Terrorism not ruled out in Muhammad cartoon contest shooting

 

Investigators have not ruled out terrorism in a deadly shooting outside at a Texas arena that was hosting a “Draw Muhammad” contest.

“We’re certainly looking into that,” Garland County Police Department spokesman Joe Harn said Monday at a news conference. “We have not knocked that out.”

Security officers in Dallas shot and killed two alleged gunmen on Sunday night outside the Curtis Culwell Center in Dallas, where a conservative group held an art exhibit that featured a contest for best cartoon of the Muslim Prophet Mohammad. Some Muslims find such depictions of the prophet to be offensive.

Harn said the two assailants pulled up to an entrance of the building where two officers were stationed carrying assault rifles. The men then opened fire, Harn said.

One officer was shot in the leg, while the other shot and killed both of the assailants. A SWAT team on the site quickly responded to the shooting, Harn said.

The organizers of the event had paid $10,000 for extra security, including off-duty Garland Police Department officers.

Harn also said officers did not find explosives in the car that belonged to the gunmen.

Police are investigating motives for the attack and are combing through the backgrounds of both men, according to multiple reports.

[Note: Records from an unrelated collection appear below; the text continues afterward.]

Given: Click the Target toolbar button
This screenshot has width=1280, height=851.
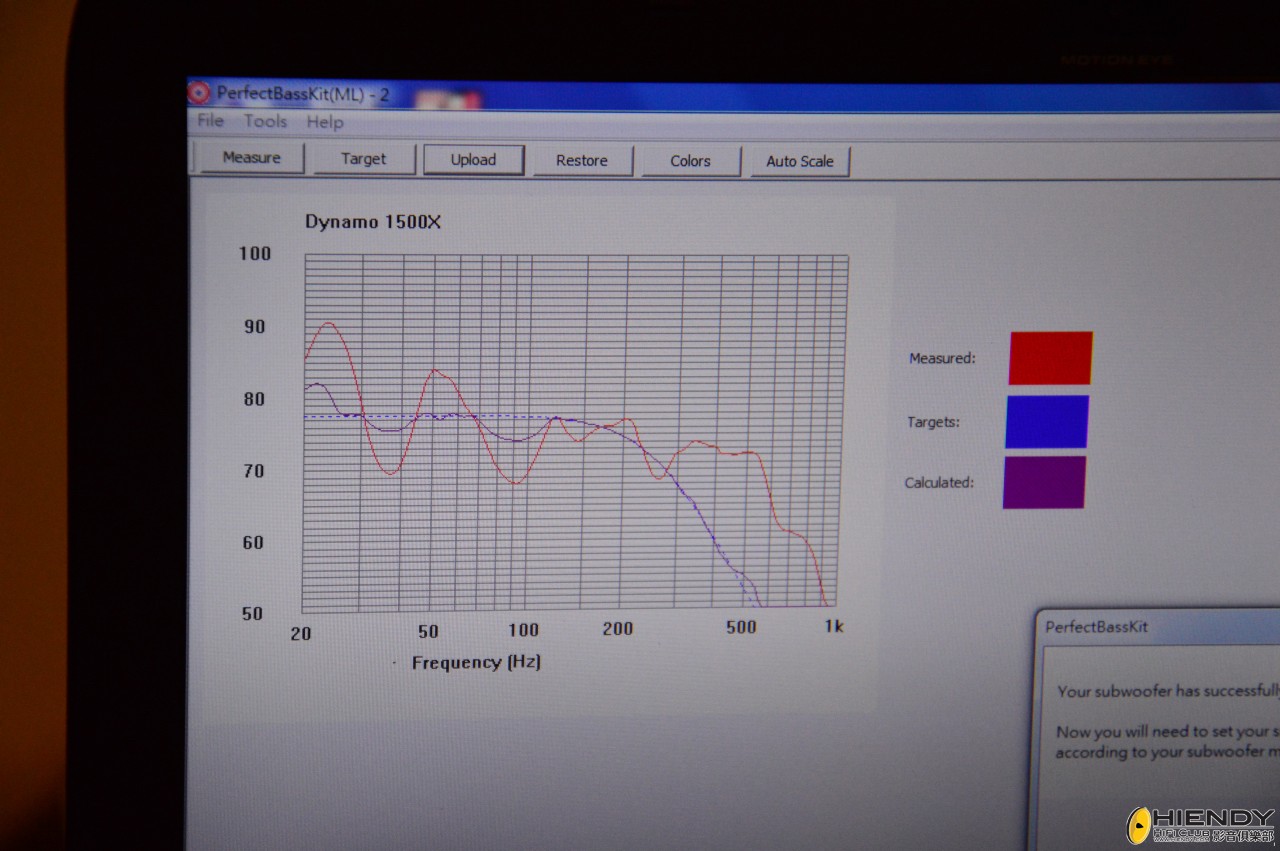Looking at the screenshot, I should (363, 159).
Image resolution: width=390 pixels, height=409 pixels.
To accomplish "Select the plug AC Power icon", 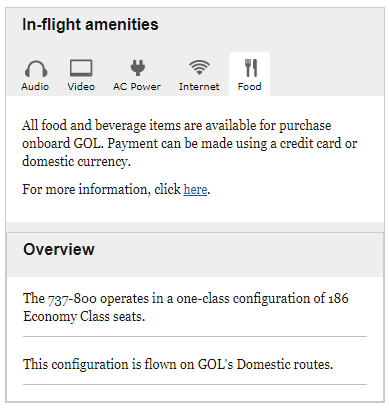I will pos(137,68).
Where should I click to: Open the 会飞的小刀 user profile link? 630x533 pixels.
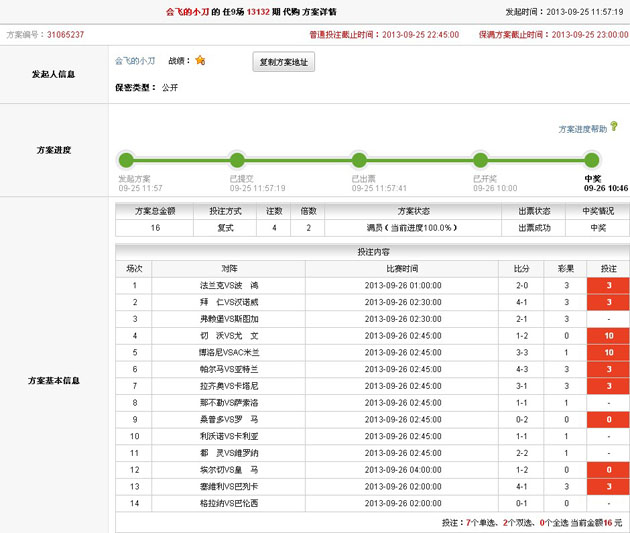tap(135, 61)
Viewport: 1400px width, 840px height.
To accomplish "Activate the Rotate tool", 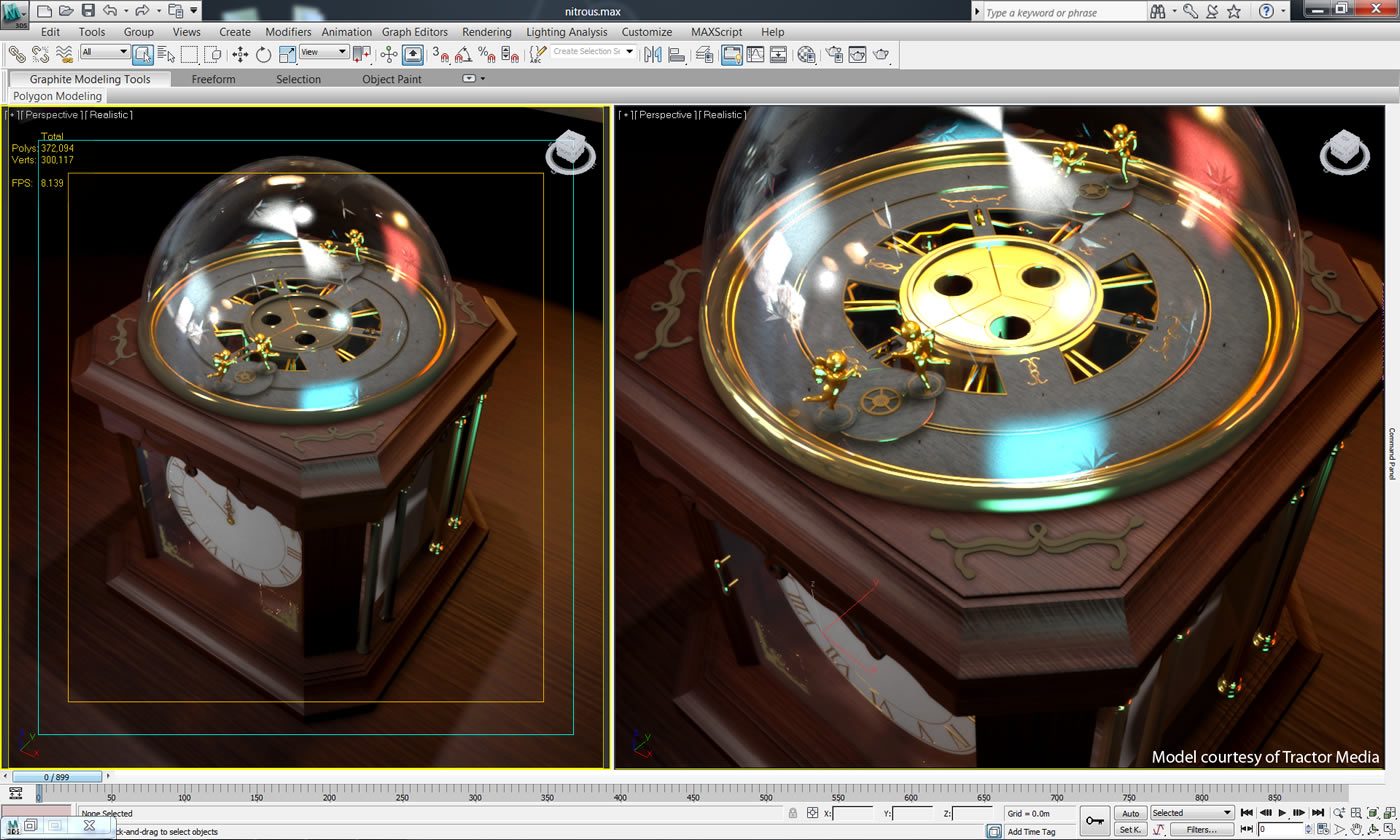I will [x=264, y=54].
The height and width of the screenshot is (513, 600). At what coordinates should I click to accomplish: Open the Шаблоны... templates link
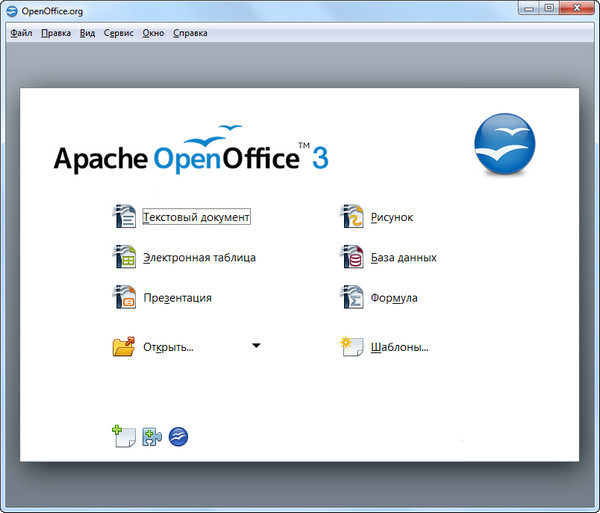pyautogui.click(x=399, y=348)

While Harn declined to release the name of the suspects, law enforcement officials told the New York Times that one of them was Elton Simpson of Phoenix. Authorities are said to be searching his apartment there.

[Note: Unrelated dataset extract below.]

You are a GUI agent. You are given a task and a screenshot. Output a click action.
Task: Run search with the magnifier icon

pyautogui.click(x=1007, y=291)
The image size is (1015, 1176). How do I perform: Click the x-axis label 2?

The event in Dallas was organized by the American Freedom Defense Initiative, which the Southern Poverty Law Center has labeled an extremist anti-Muslim group. The group rejects that criticism as coming from the “radical left” and says it is standing up for freedom of speech.

Harn said that in the time leading up to the event, there had been “chatter” about a possible threat without anything specific.

He praised the off-duty police officer, usually assigned to traffic duty, who shot the men.

“He did what he was trained to do and under the fire that he was put under he did a very good job,” Harn said. “And probably saved lives.”

— This story was updated at 12:22 p.m.